[EXERCISE DIRECTIONS] Arrange every line of the records below as a JSON list of strings, one string per line, omitting blank lines and leaving the pictures out of your answer.

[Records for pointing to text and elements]

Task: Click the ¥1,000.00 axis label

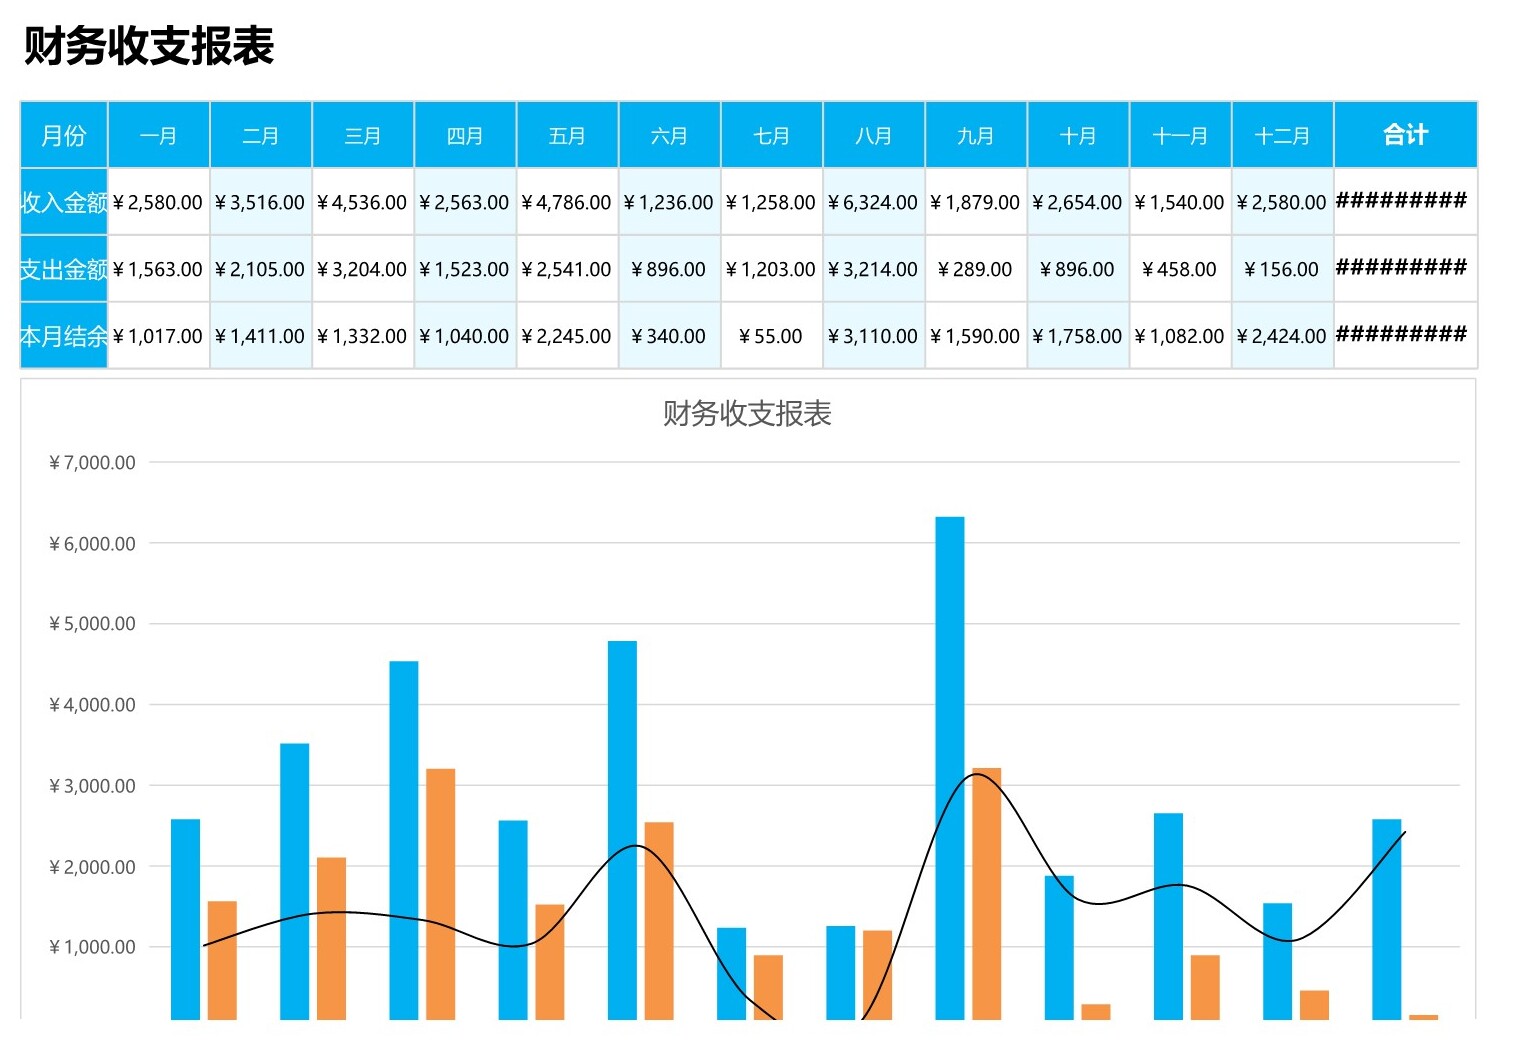Action: click(x=92, y=947)
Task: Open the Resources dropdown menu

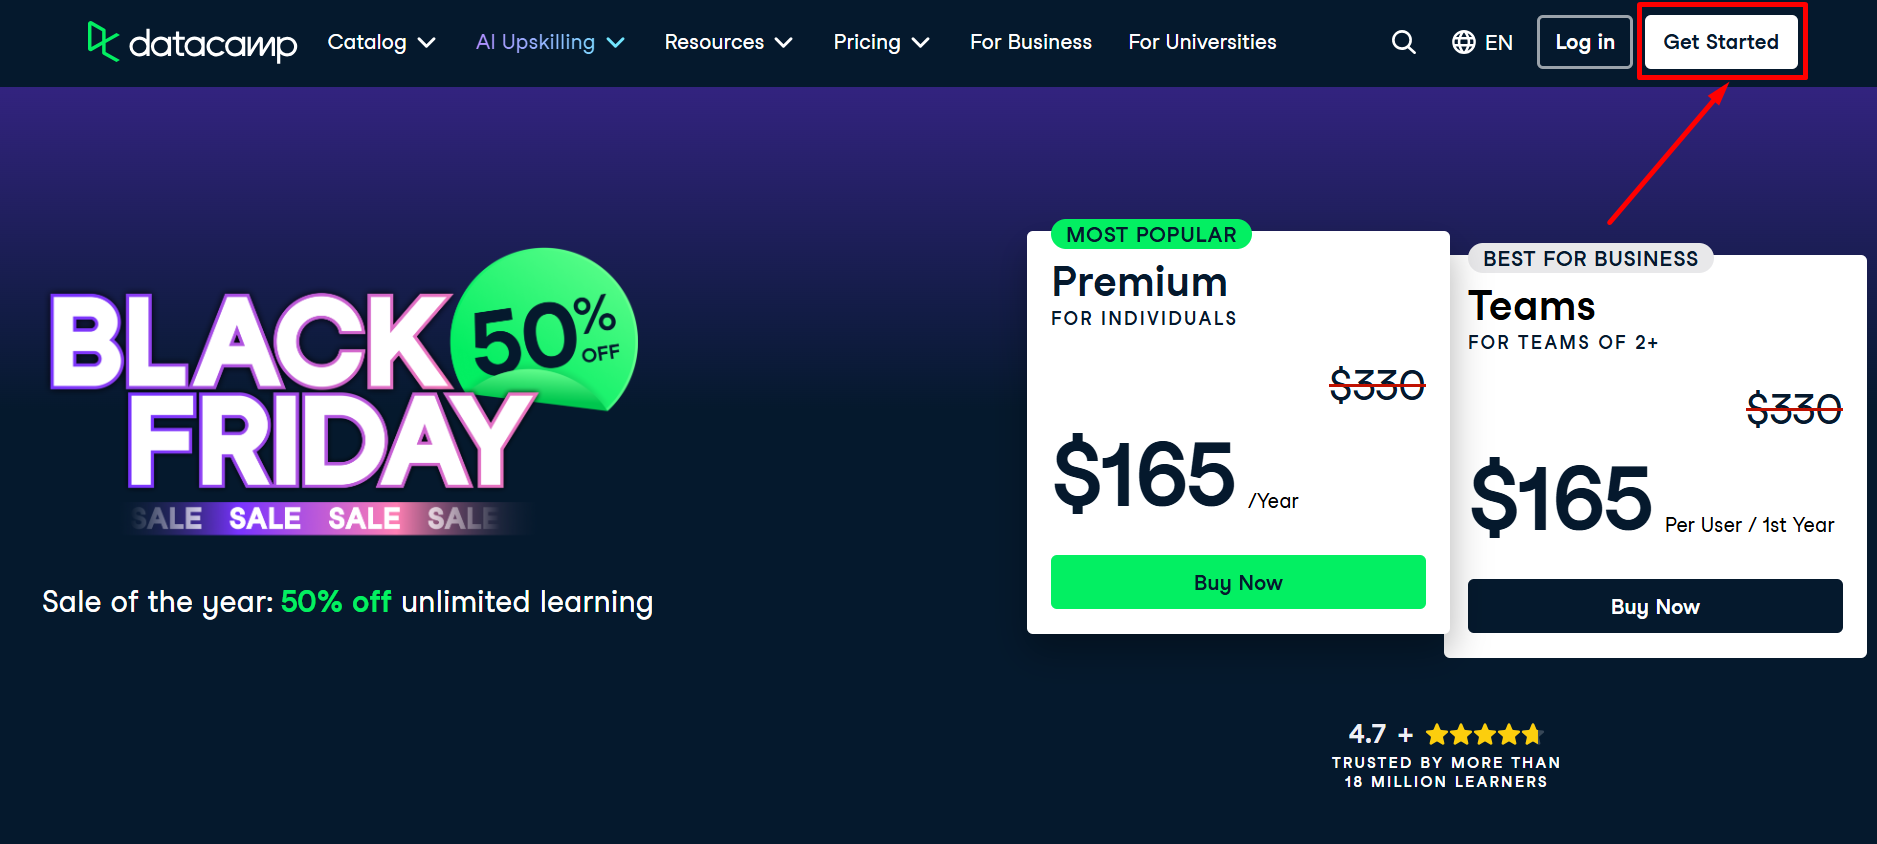Action: click(x=728, y=42)
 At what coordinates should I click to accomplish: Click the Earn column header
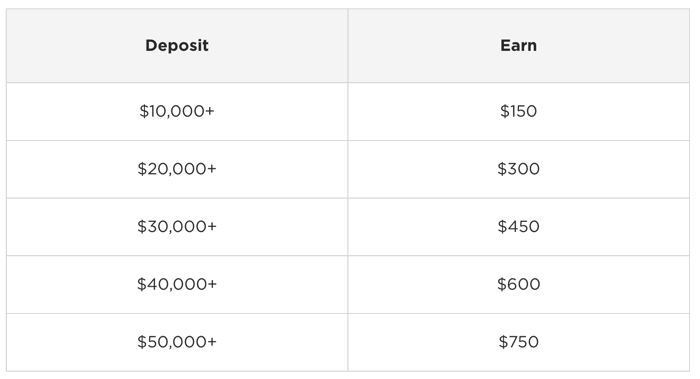tap(519, 46)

[ANSWER FOR THE TASK]
[
  "Task: Click the ¥1,000.00 axis label",
  "Action: click(x=92, y=947)",
  "Task: Open the Resources dropdown menu",
  "Action: click(x=728, y=42)",
  " At what coordinates should I click to accomplish: Click the Earn column header",
  "tap(519, 46)"
]